(Set task)
Reproduce word for word the part of the essay on isolation below that runs from "The inevitability of Isolation" to "are all replaceable.".

(Passage provided)
════════════════
The inevitability of Isolation

Orson Welles once said: “We are born alone, we live alone, we die alone. Only through our love and friendship can we create the illusion for the moment that we’re not alone.


Now few people will contest that the most overwhelming emotions, both good and bad, are born from the acceptance or rejection of human love. The way I see it, our deepest and most primal emotional need is to be a part of something bigger than ourselves (Society)- closely followed by the need for approval from those around us.


I know that what makes me feel at my very lowest, is knowing that because of my actions, someone loves me less. Or similarly, knowing that someone who once loved me the most, now loves someone else. Being replaced is our deepest fear, because somehow we know that we are all replaceable.


Its like society is this big, ornate Dynasty vase. Only the vase got dropped, and shattered into 7 billion broken shards. But instead of letting it rest, we all got scared- and scrambled back into shape, desperate not to be the one at fault.
════════════════
(Supplied information)
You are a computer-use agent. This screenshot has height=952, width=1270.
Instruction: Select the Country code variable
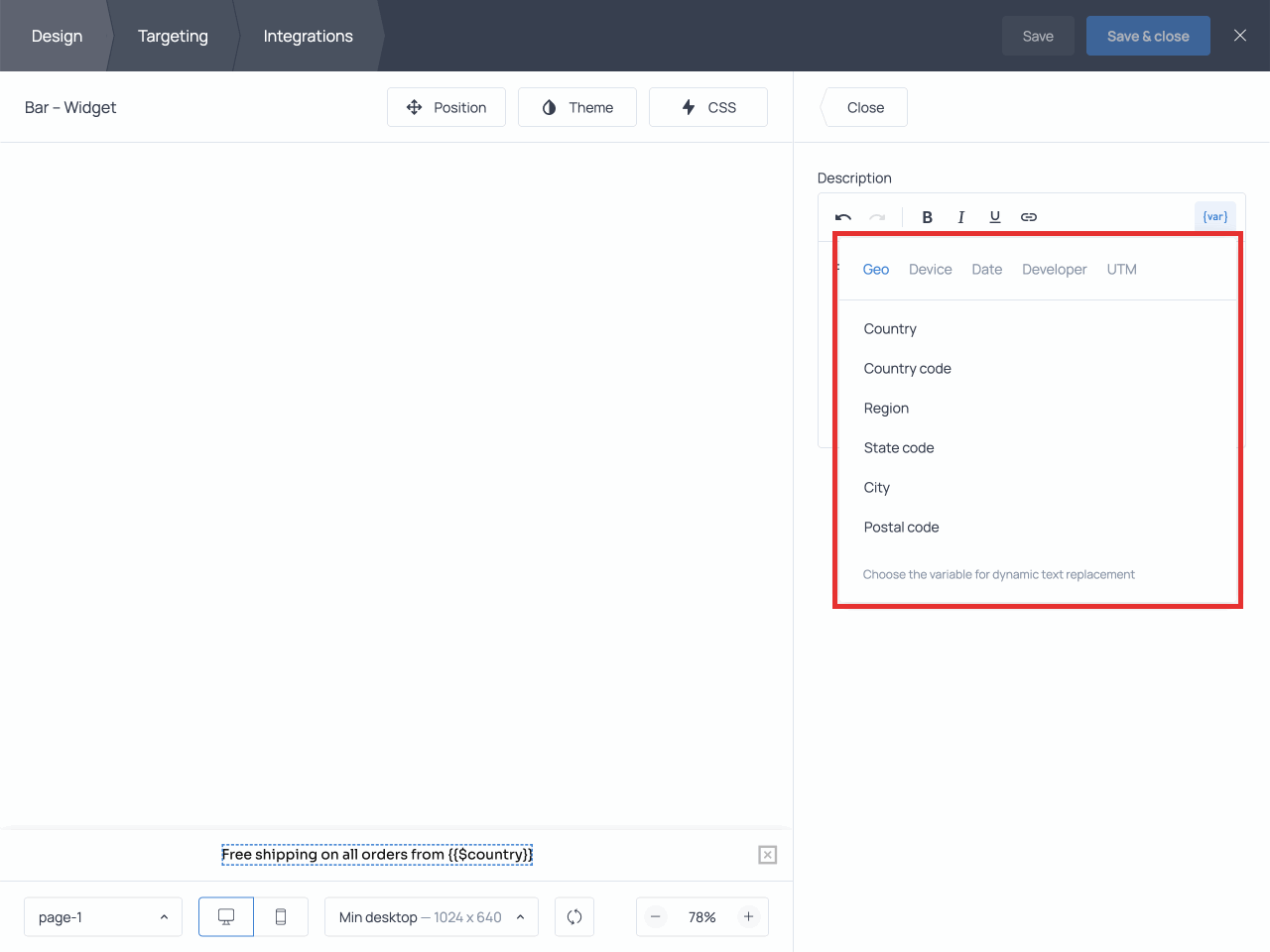point(907,369)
════════════════
(Final answer)
The inevitability of Isolation

Orson Welles once said: “We are born alone, we live alone, we die alone. Only through our love and friendship can we create the illusion for the moment that we’re not alone.


Now few people will contest that the most overwhelming emotions, both good and bad, are born from the acceptance or rejection of human love. The way I see it, our deepest and most primal emotional need is to be a part of something bigger than ourselves (Society)- closely followed by the need for approval from those around us.


I know that what makes me feel at my very lowest, is knowing that because of my actions, someone loves me less. Or similarly, knowing that someone who once loved me the most, now loves someone else. Being replaced is our deepest fear, because somehow we know that we are all replaceable.